Indian equities ended lower with Nifty collapse 1.8%, broader markets under-performed the main indices as Nifty Mid Cap and Nifty Small Cap were down 3.8% and 4.7% respectively. All sectoral indices ended in red. Nifty PSU Bank lost the most at 6.1%, followed by Nifty Media and Nifty Metal which were down 5% and 4.5% respectively. Hawkish statements by central banks indicating continuity in rate hikes, growing global recession worries, and now surging Covid cases in several countries led to collapse in the market.
The U.S. equities fell after economic data pointed to a strong labor market and faster economic growth than previously thought. The S&P 500 tumbled 2%, the Dow Jones Industrial Average fell 1.5% and the technology-focused Nasdaq Composite lost 2.8%. 10-year Treasury notes traded at a yield of 3.677%, down from 3.684% Wednesday. Weekly data published showed 216,000 people filed initial claims for unemployment benefits last week, up 2,000 on the week before. A third estimate of economic growth last quarter, meanwhile, suggested output expanded at an annual pace of 3.2%. That is faster than the previous estimate of 2.9%.
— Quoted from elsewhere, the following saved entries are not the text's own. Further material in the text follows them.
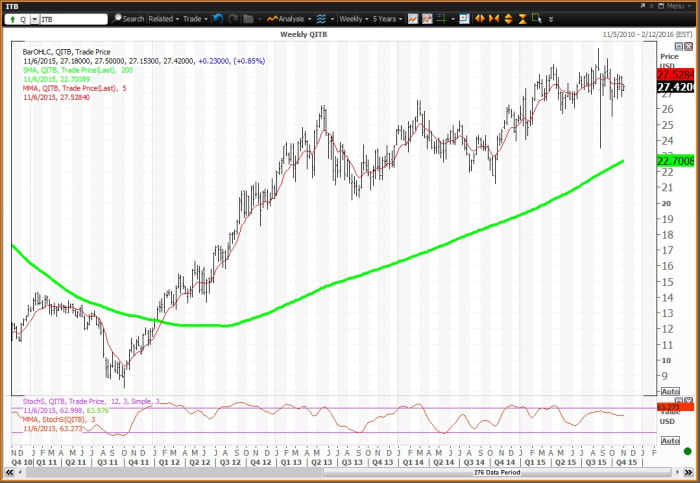Click the blue waves studies icon
The image size is (700, 483).
click(x=321, y=19)
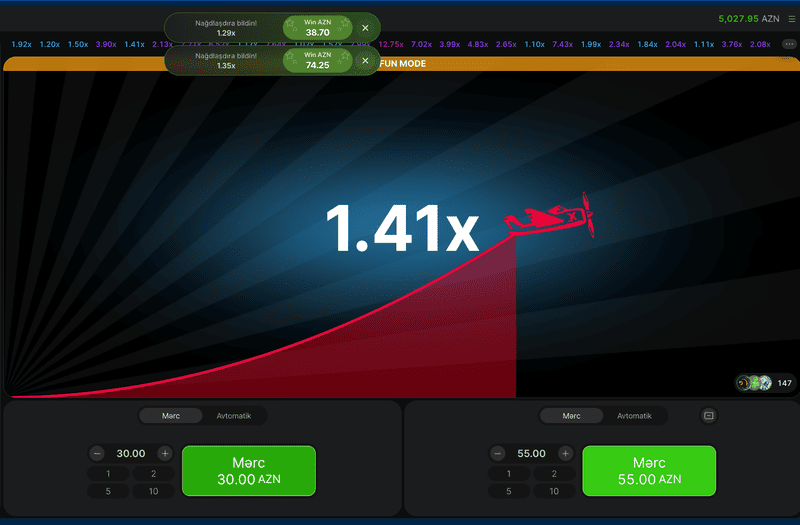Decrease the 55.00 bet with the minus icon

[497, 453]
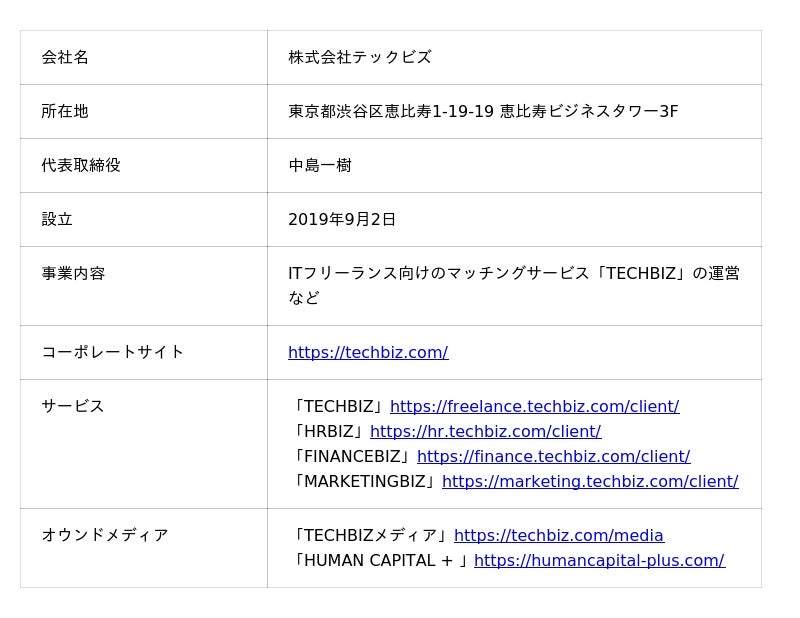Click the 会社名 label cell
Viewport: 800px width, 618px height.
coord(144,58)
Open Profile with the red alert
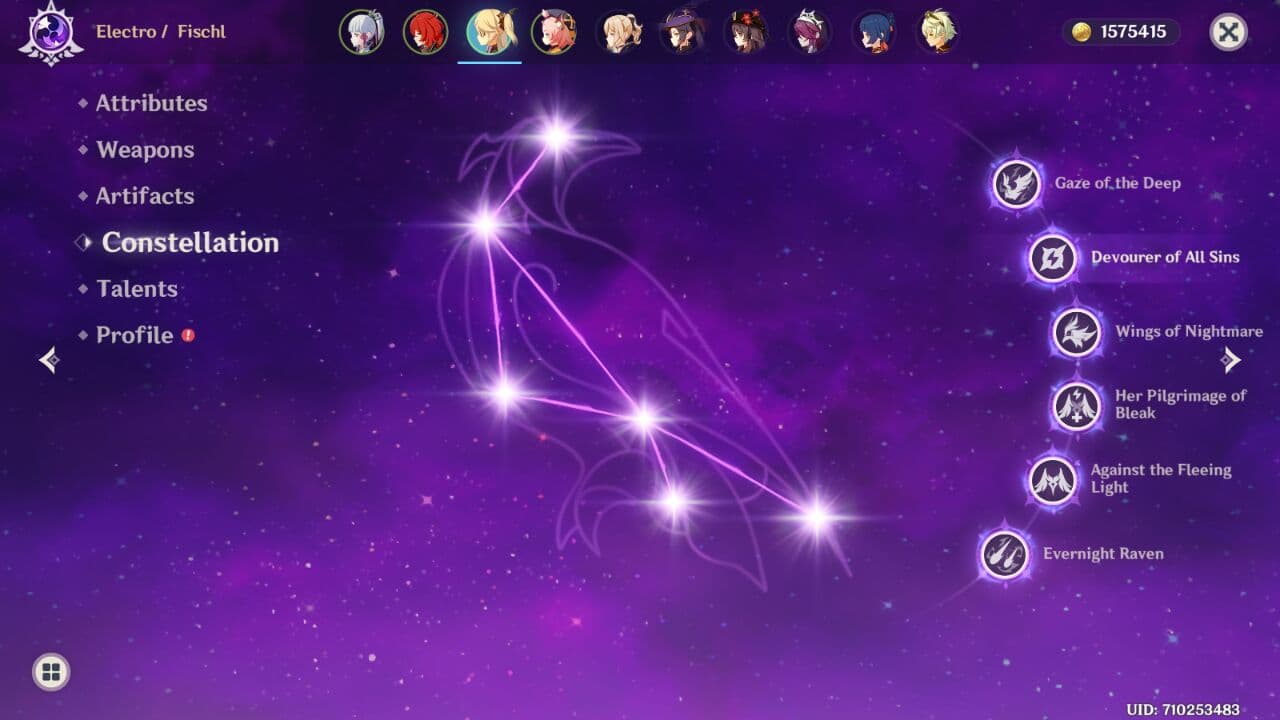Image resolution: width=1280 pixels, height=720 pixels. [135, 335]
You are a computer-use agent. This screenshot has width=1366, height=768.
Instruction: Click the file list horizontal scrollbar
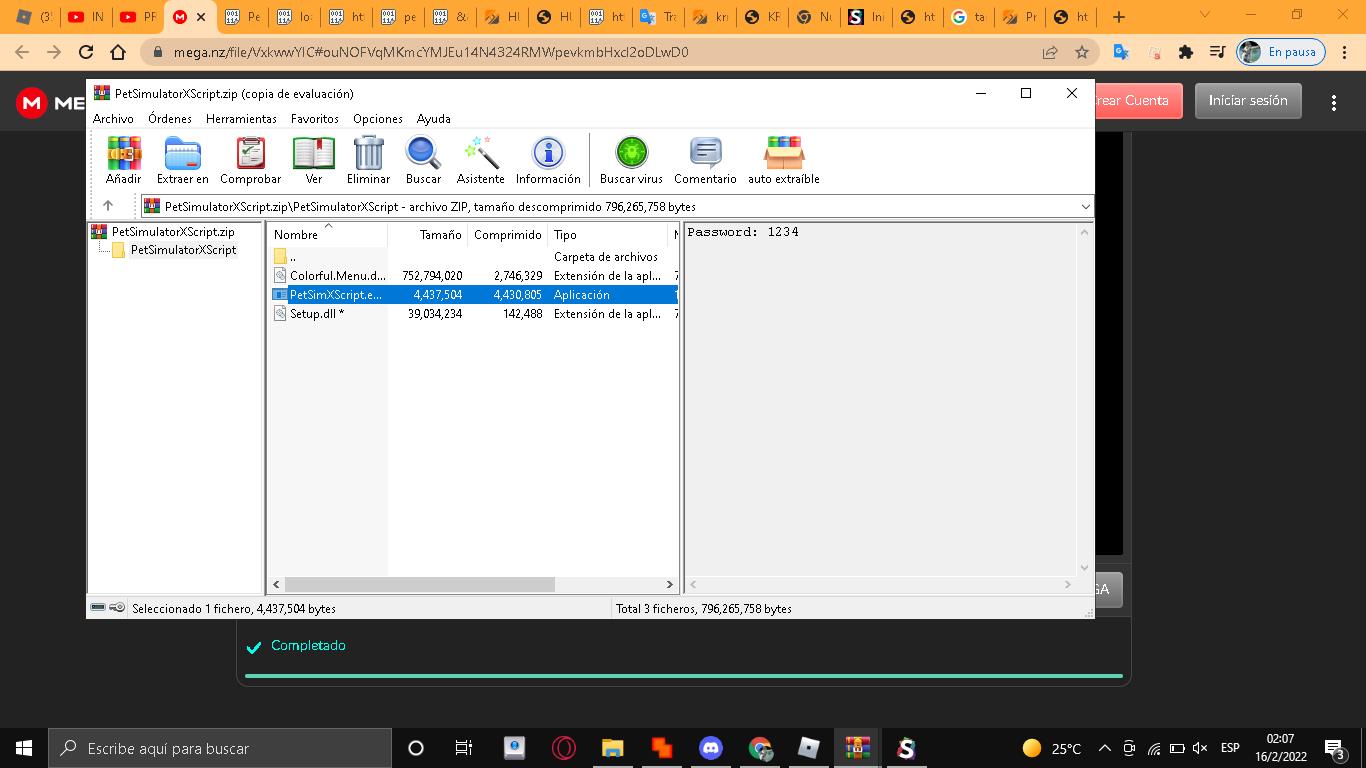click(x=420, y=584)
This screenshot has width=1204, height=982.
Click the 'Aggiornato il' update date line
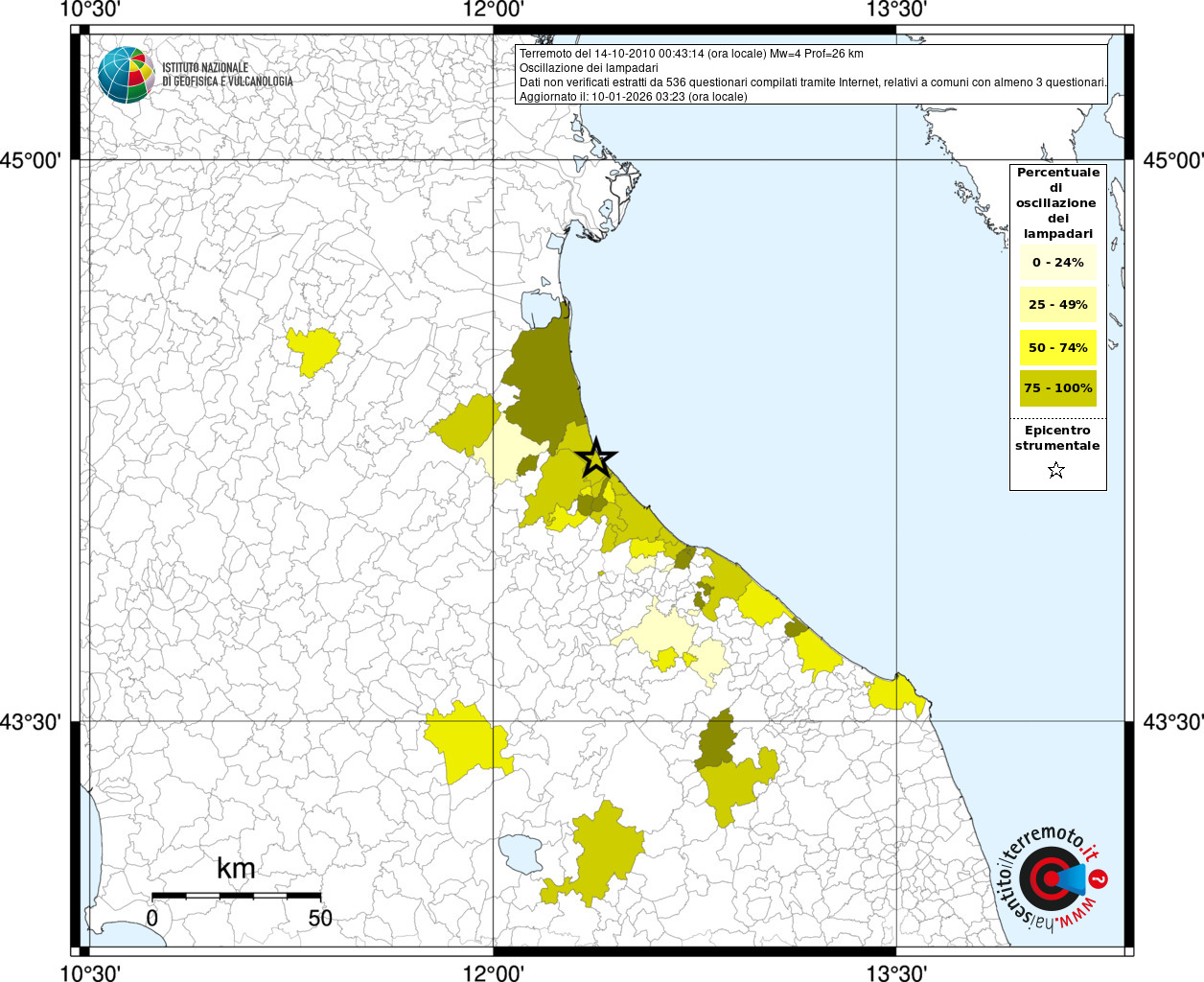[633, 97]
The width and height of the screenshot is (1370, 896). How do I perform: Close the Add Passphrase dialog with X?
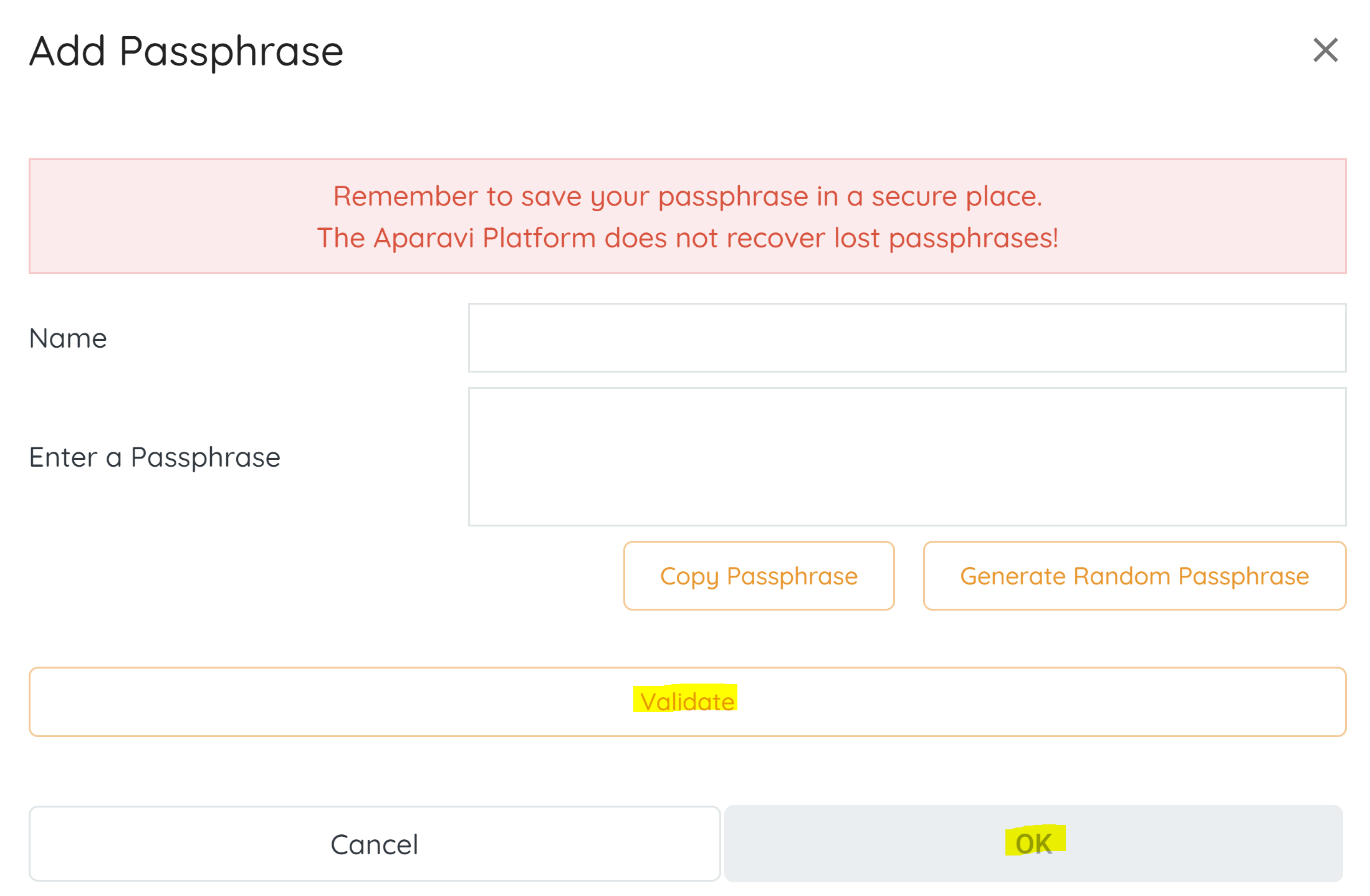(1324, 50)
Major central banks globally have made it clear that the monetary policy tightening is expected to continue going ahead. The RBI recently raised interest rates by 35bps while FED, ECB and Bank of England followed with a 50bps hike each in order to tackle inflation. In India, inflation numbers have softened as November CPI inflation dropped to 11-month low. WPI inflation for the same month has crashed to a 21-month low. This has been mainly because of softening food and commodity prices, which will in all probability play a decisive role in RBI's policy action in February. Moreover, the ongoing Russia-Ukraine crisis remains a major concern while in China, there has been a massive rise COVID cases post the easing of Zero-COVID policy. The markets are likely to remain volatile in the coming weeks.